• EXERCISE DESCRIPTION
Print the data below verbatim, minus images.

[Pixel coordinate grounding data]
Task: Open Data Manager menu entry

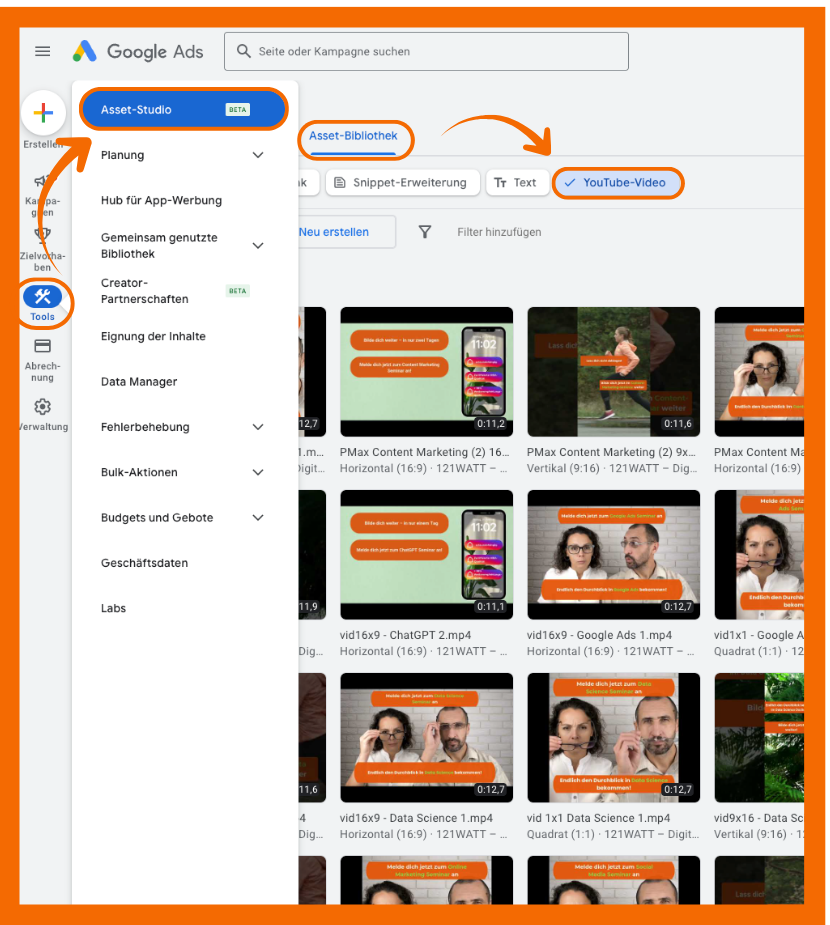Action: coord(139,382)
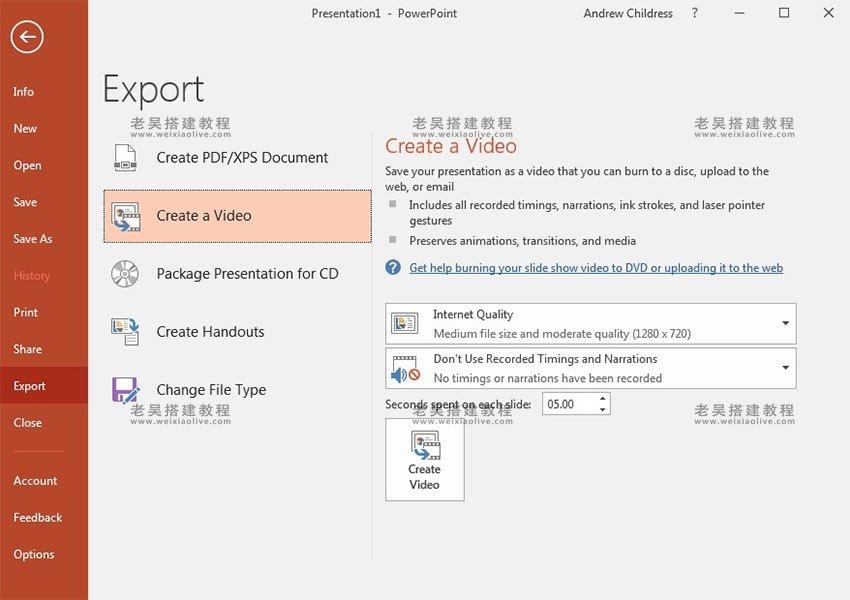Select the Create PDF/XPS Document icon
Image resolution: width=850 pixels, height=600 pixels.
tap(124, 157)
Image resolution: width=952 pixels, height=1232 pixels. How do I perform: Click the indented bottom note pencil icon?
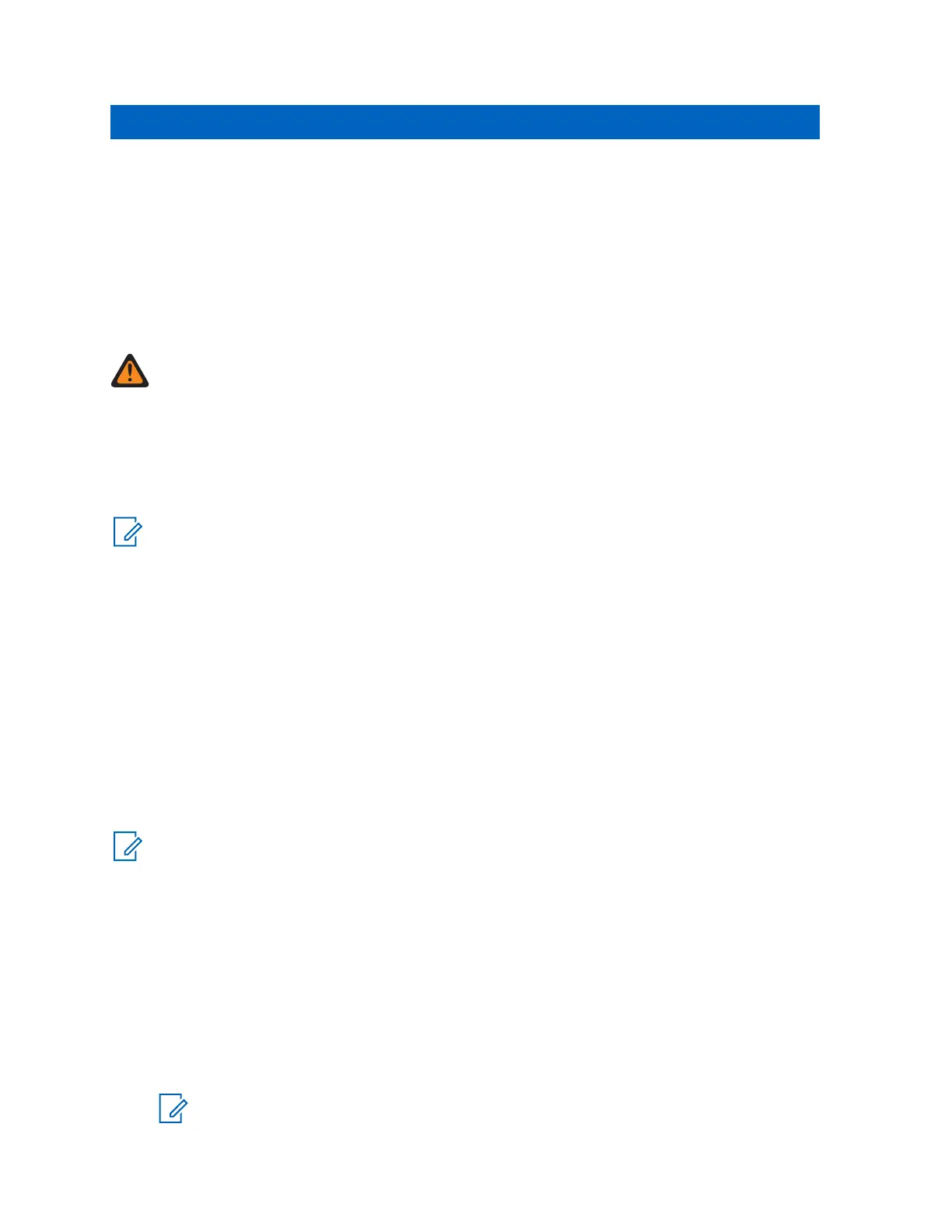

• RESULT FOR THIS TASK
Task: Open Data Manager menu entry

Action: coord(139,382)
Select the Create PDF/XPS Document icon
Image resolution: width=850 pixels, height=600 pixels.
tap(124, 157)
Image resolution: width=952 pixels, height=1232 pixels. How do I perform: Click the indented bottom note pencil icon?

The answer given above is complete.